Because the sandbox security model imposes strict controls on what untrusted code can and cannot do, users are able to run untrusted code with relative safety. Unfortunately for the programmers and users of 1.0 systems, however, the original sandbox was so restrictive, that well-meaning (but untrusted) code was often unable to do useful work. In version 1.1, the original sandbox model was augmented with a trust model based on code signing and authentication. The signing and authentication capability enables the receiving system to verify that a set of class files (in a JAR file) has been digitally signed (in effect, blessed as trustworthy) by some entity, and that the class files have not been altered since they were signed. This enables end users and system administrators to ease the restrictions of the sandbox for code that has been digitally signed by trusted parties.

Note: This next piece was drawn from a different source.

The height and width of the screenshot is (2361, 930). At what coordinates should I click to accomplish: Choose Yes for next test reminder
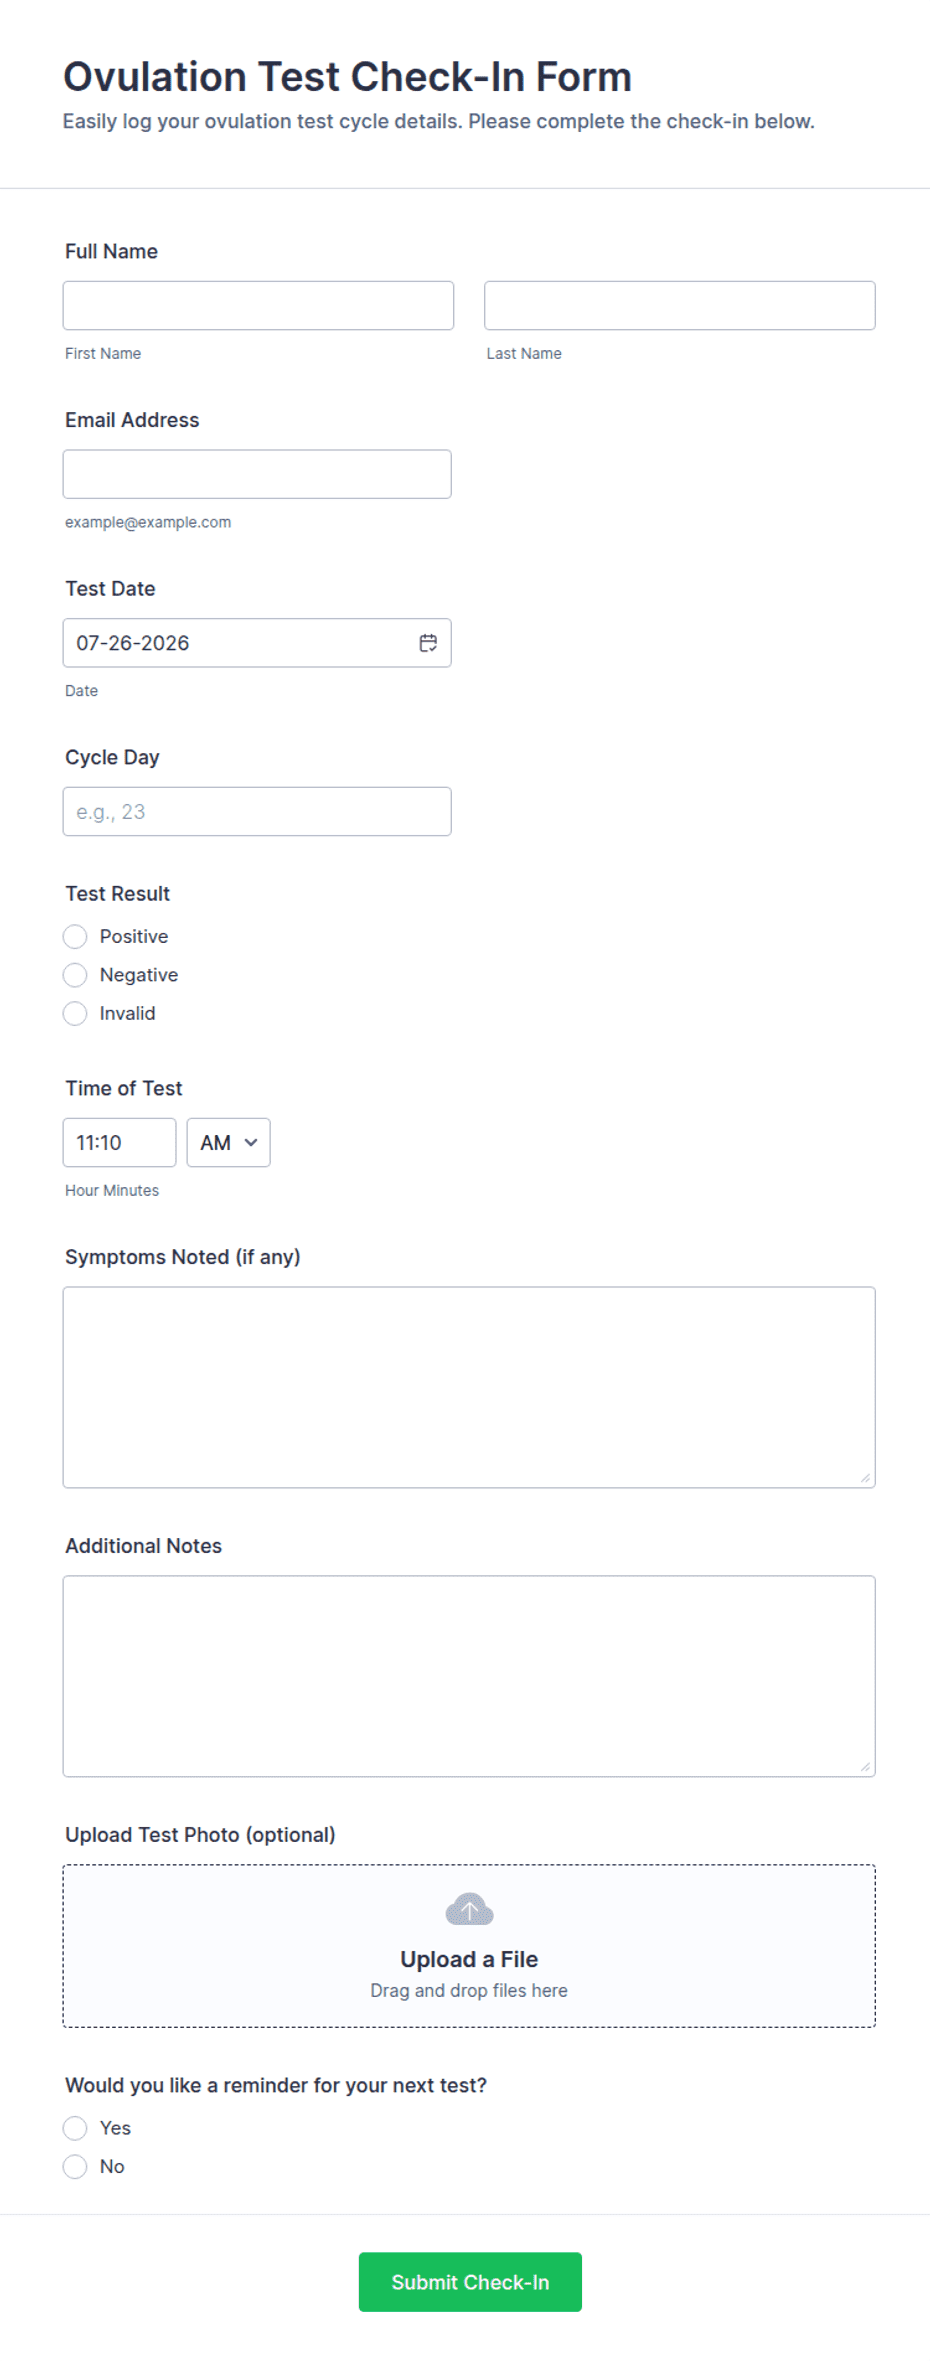tap(75, 2128)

Although the security APIs released with version 1.1 include support for authentication, they don't offer much help in establishing anything more than an all-or-nothing trust policy (in other words, either code is completely trusted or completely untrusted). Java's next major release, version 1.2, provided APIs to assist in establishing fine-grained security policies based on authentication of digitally signed code. The remainder of this chapter will trace the evolution of Java's security model from the basic sandbox of 1.0, through the code signing and authentication of 1.1, to the fine-grained access control of 1.2.

 

    Java安全模型是整个平台架构的关键特征之一，这个特征使得平台在面向网络的环境中更为合适。计算机身处网络就意味有受攻击的危险，这时安全问题就显得尤为重要。当程序通过网络下载，并且在本地执行时，人们关心的安全问题更为突出，如：从远程下载Applet和使用JINI服务。由于当用户打开浏览器时，Applet的Class文件是自动从网路上下载的，所以Applet很有可能是来自不信任源.同样，当JINI服务对象的Class文件向查找服务注册它的服务，这个字节码文件就会从服务提供商的代码库中下载。当用户联网时，JINI服务能够自发的通过网络查找和访问本地的服务，这时JINI服务的用户可能会遇到不信任来源的服务对象。这样的自动加载策略对发布恶意代码是一个便捷的途径。Java为在网络中可执行的代码移动性建立可信赖的安全机制，可以使得Java技术在网路环境中更加合适。
    Java安全模型的目标是为了让终端用户在从网路上下载时远离恶意程序或者善意程序的bug，为了达到这个目标，Java提供了一个客户可以定制的安全沙箱，不信任的程序可以存放在安全沙箱中。安全沙箱严格的限制了不信任程序的活动。程序可以在安全沙箱的边界范围内做任何事情，但是在安全沙箱边界外，她不可以做任何事情。例如，原来在1.0版本中的被禁止的不信任的Applet的活动包括：
    对硬盘数据的读写
    除Applet来源外的任何网络连接
    创建进程和加载新的动态连接库
   通过阻止代码的特定活动，Java安全模型使用户远离恶意代码或有bug程序的干扰。
   因为沙箱安全模型对不信任程序可进行和不可进行的活动做了严格的限制，用户能够相对安全的运行不信任程序。尽管如此，不幸的1.0版本程序和用户，由于原来的沙箱限制过于严格，不信任但善意的程序经常不能够做有效的工作。在1.1版本中，原来的沙箱模型通过代码签名和授权得到完善。签名和授权能够使接收方能够校验一系列class文件是否获得实体签名，或者class文件被签名后是否已经更改。这样子，终端用户或者系统管理员就能够减弱对通过被信任方签名的程序的限制。
    虽然1.0版本的安全API版本已经包含授权的支持，但是他们的全信任和全不信任策略还是没有提供足够多的帮助。Java的下一个主要版本，为更加细粒度的基于授权和签名的安全策略提供了API支持。剩余的部分将要继续追踪安全模型从原始的到细粒度的访问控制的发展。